═════ Records to use

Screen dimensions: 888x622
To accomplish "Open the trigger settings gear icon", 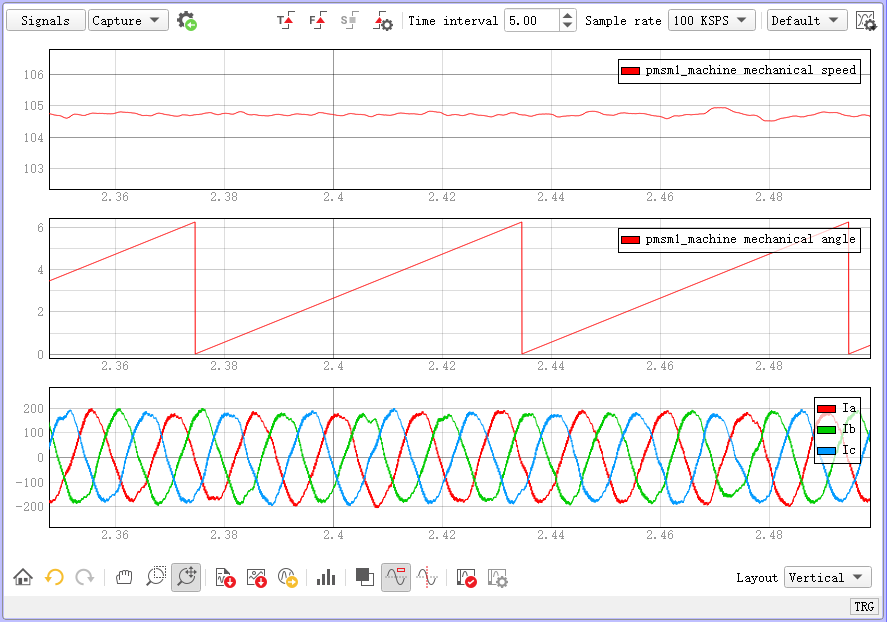I will point(383,21).
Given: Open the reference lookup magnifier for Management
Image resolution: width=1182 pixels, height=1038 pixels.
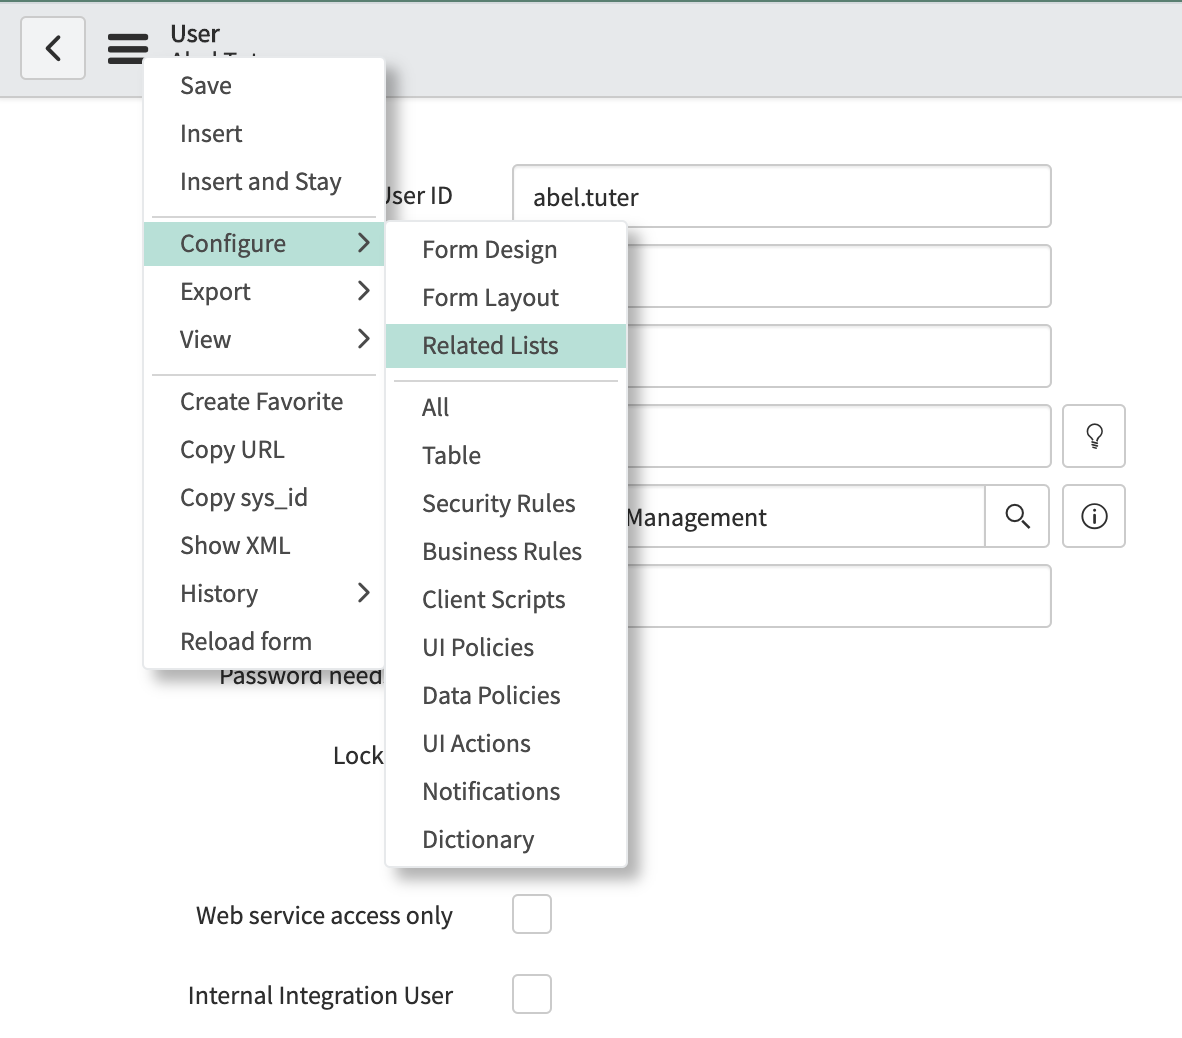Looking at the screenshot, I should point(1018,516).
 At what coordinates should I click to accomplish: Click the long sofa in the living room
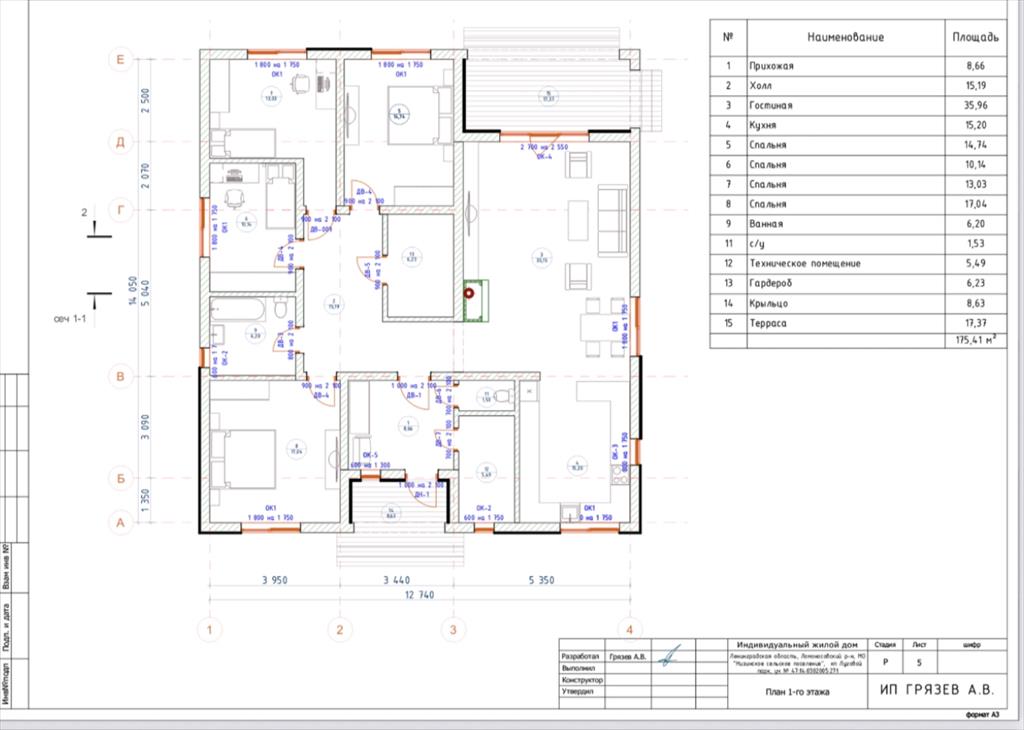point(611,221)
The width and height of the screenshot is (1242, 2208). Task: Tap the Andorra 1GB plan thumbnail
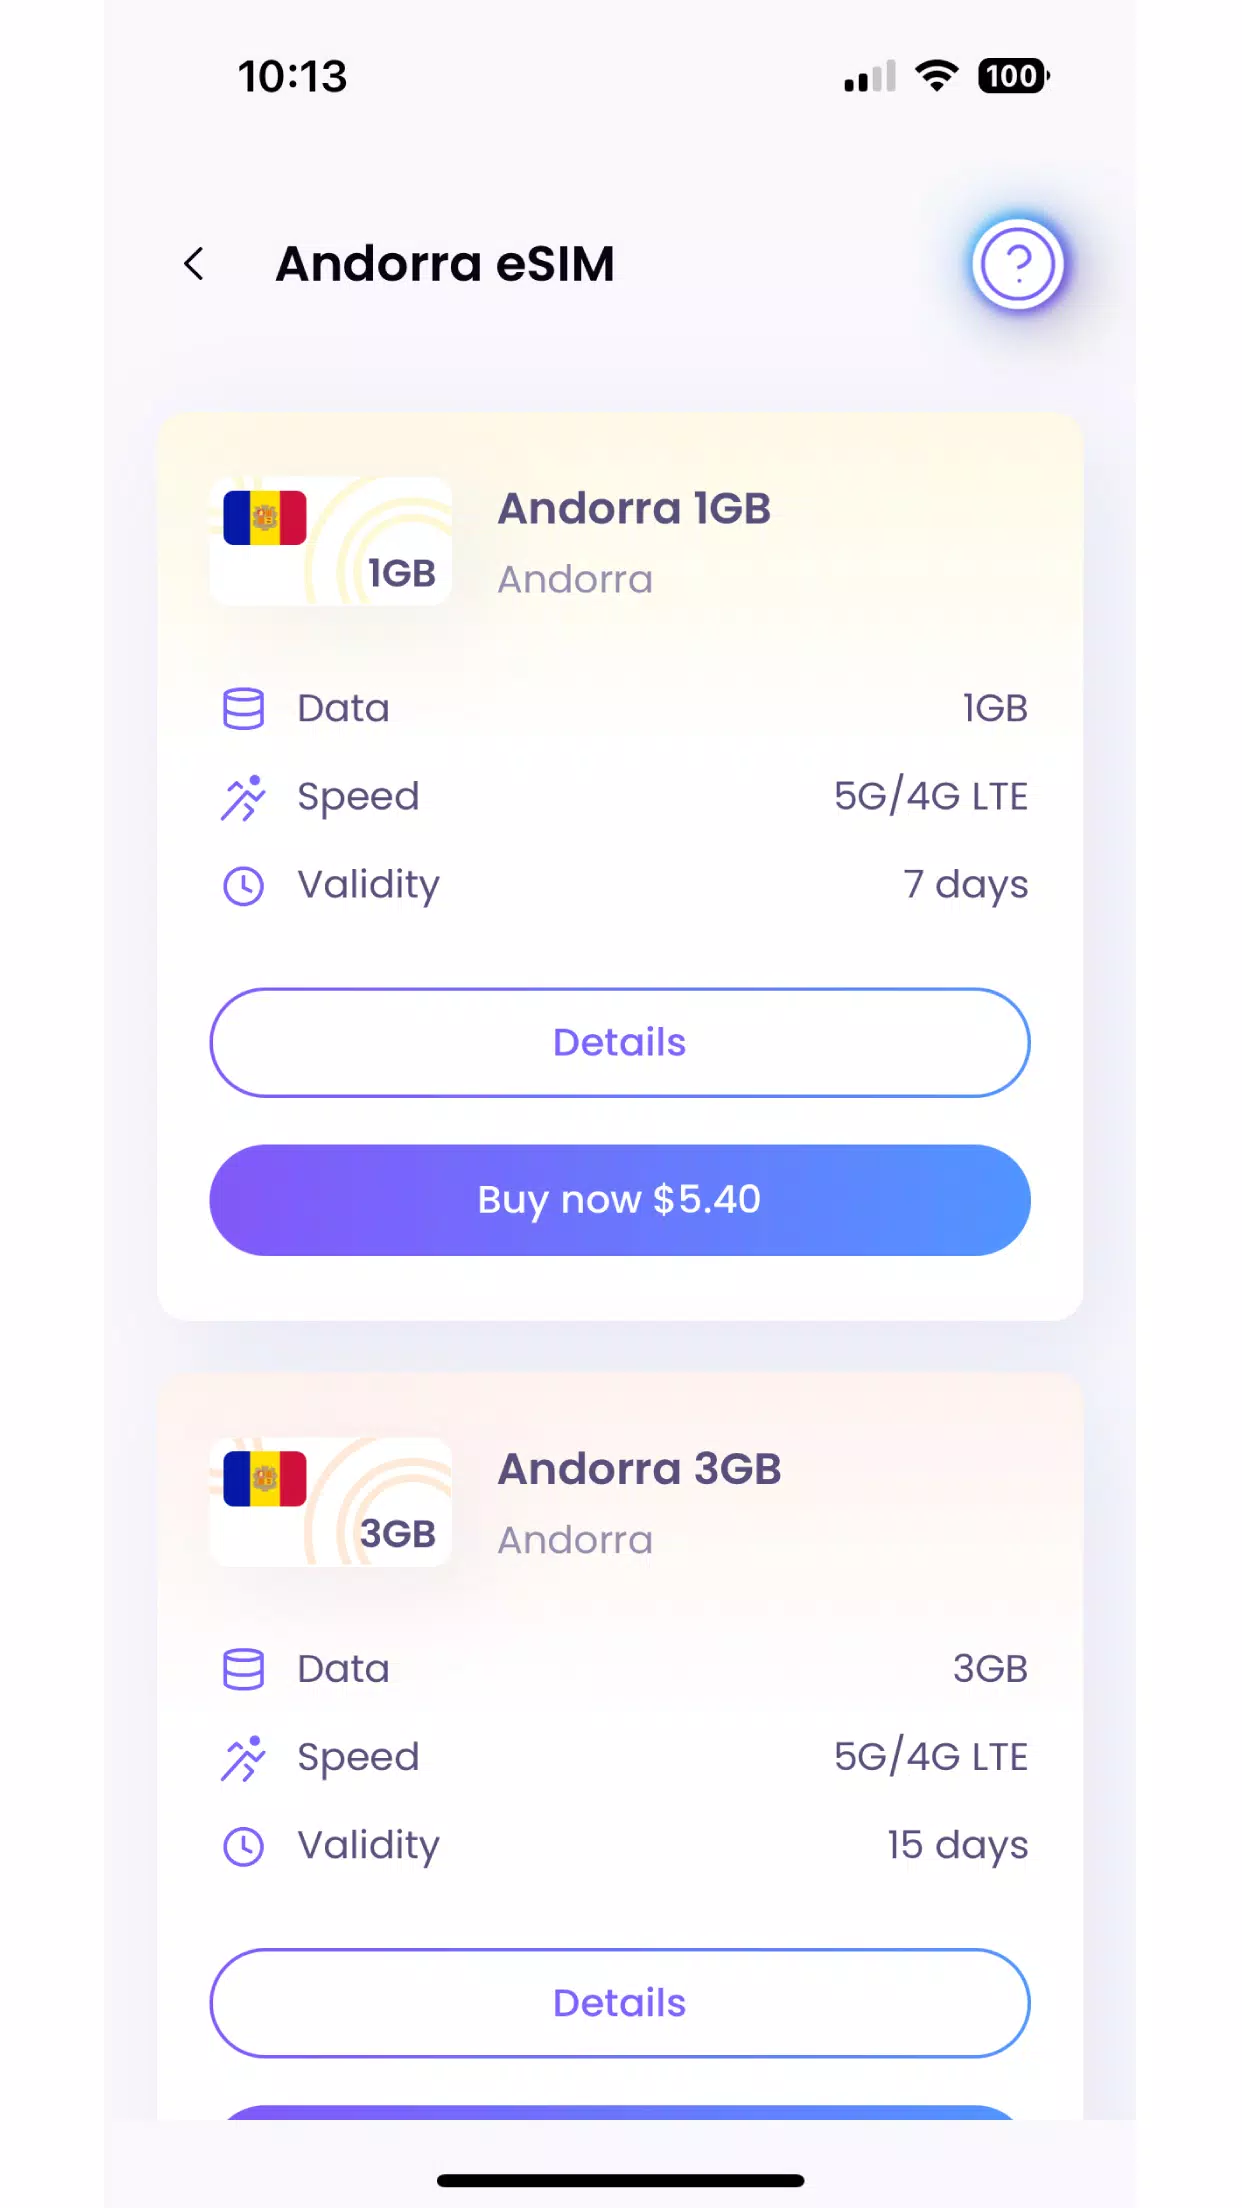tap(330, 541)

══════════

## Instructions for the task
Return the data verbatim, starting at the line containing "Given: Open the" and ending at the end of the data. Leave the pictures out.

## Solution for this task
Given: Open the reference lookup magnifier for Management
Image resolution: width=1182 pixels, height=1038 pixels.
Looking at the screenshot, I should point(1018,516).
 At what coordinates should I click to accomplish: Click the long sofa in the living room
point(611,221)
The width and height of the screenshot is (1242, 2208). Task: Tap the Andorra 1GB plan thumbnail
tap(330, 541)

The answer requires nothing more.